FTTH 1000/300 Mbps Sky MAP-T with Keenetic HERO AX
Honestly, I am incredulous of the performance (in IPv4 with offloading), I am used to seeing poor results on most of the hardware I have seen/tested.
I want to congratulate all the Keenetic staff who did a great job.
In particular a raspberry pi only works with a customised image made by a forum.fibra.click user that modifies the load balancing management between the cpu's for a moment and requires a specific NIC tp link.

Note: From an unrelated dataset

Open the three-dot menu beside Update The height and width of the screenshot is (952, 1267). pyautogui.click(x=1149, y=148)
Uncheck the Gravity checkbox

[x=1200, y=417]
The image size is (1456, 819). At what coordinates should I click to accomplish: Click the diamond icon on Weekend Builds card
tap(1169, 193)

Despite this, very good performance is only achieved in IPv6, a speedtest server in IPv4 witout offloading gives results in line with or worse than other devices with OpenWrt, but with offloading the performance are good!. In any case, the values eventually settle at very similar devices such as the belkin ax3200 with a very similar hw.
3.8.5 (no offloading)
3.9 Beta 1 (offloading)
Then we come to the MTU side, which has never been written about on this forum but I imagine the engineers who have worked on it know: MAP-T requires an extra 20 bytes of MTU per packet in IPv4, there are two solutions:
increase the IPv6 MTU to 1520
decrease the IPv4 MTU to 1480
If not handled correctly this causes problems on sites such as atm.it, ebay.

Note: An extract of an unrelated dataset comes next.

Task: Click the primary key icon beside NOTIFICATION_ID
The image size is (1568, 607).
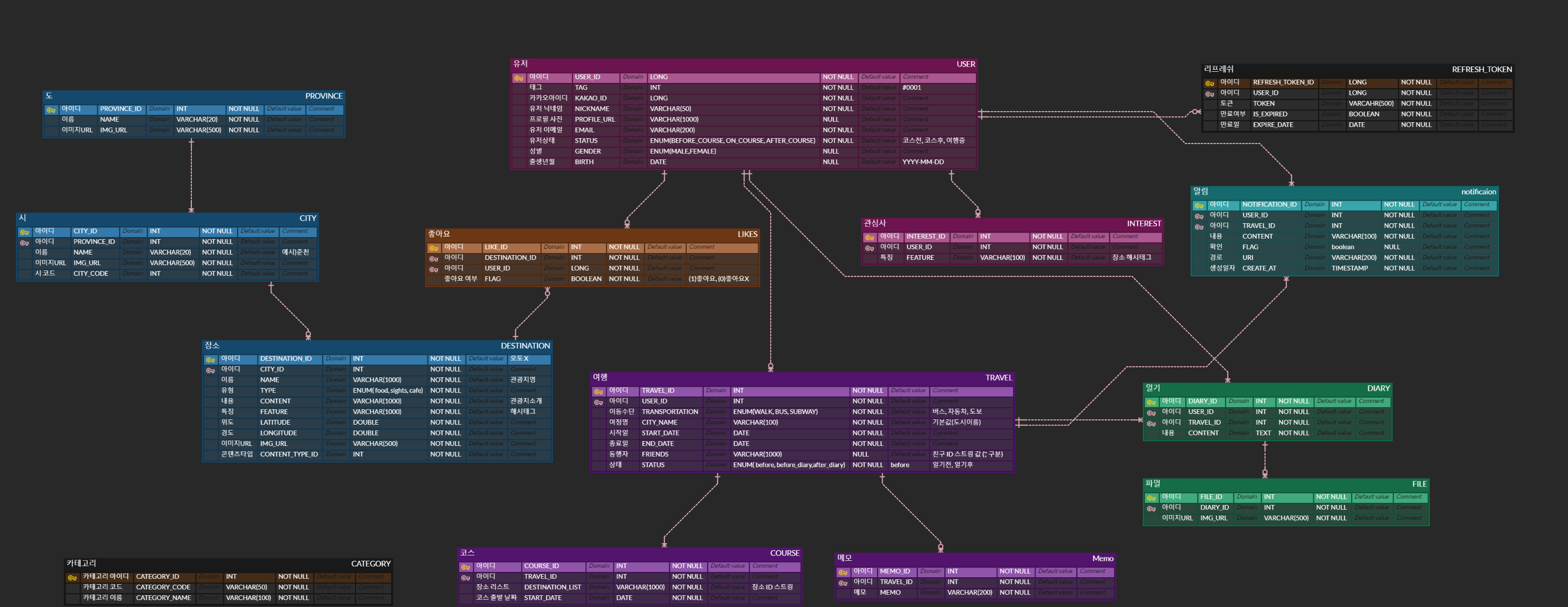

All of these sites do, so again I congratulate the person who made this implementation. What's more, it works the site that never worked in the openwrt implementation of MAP-T www1.sky.com/opensourcesoftware/
As you can see from speedguide.net/analyzer.php it is reduced to 1480 because MTUs above 1500 are not supported, the other option would also be convenient.
what is missing from this implementation?
implementation of the possibility of requesting an IPv6 prefix (sky leaves the possibility of requesting a prefix that you have already obtained via ia_pd), this was implemented by a user of the forum.fibre.click on openwrt, the patch can be found here https://github.com/edofullin/odhcp6c
Jumbo Frame to allow you to have a MTU > 1500 and thus not have to have a 1480 MTU in IPv4. (the OP tells me it is possible via CLI, as soon as I have some time I will test it)
Better IPv4 performance, performance in IPv6 is very good (I hope that improving the hw/sw offloading will bring about the canonical 930 Mbps in IPv4).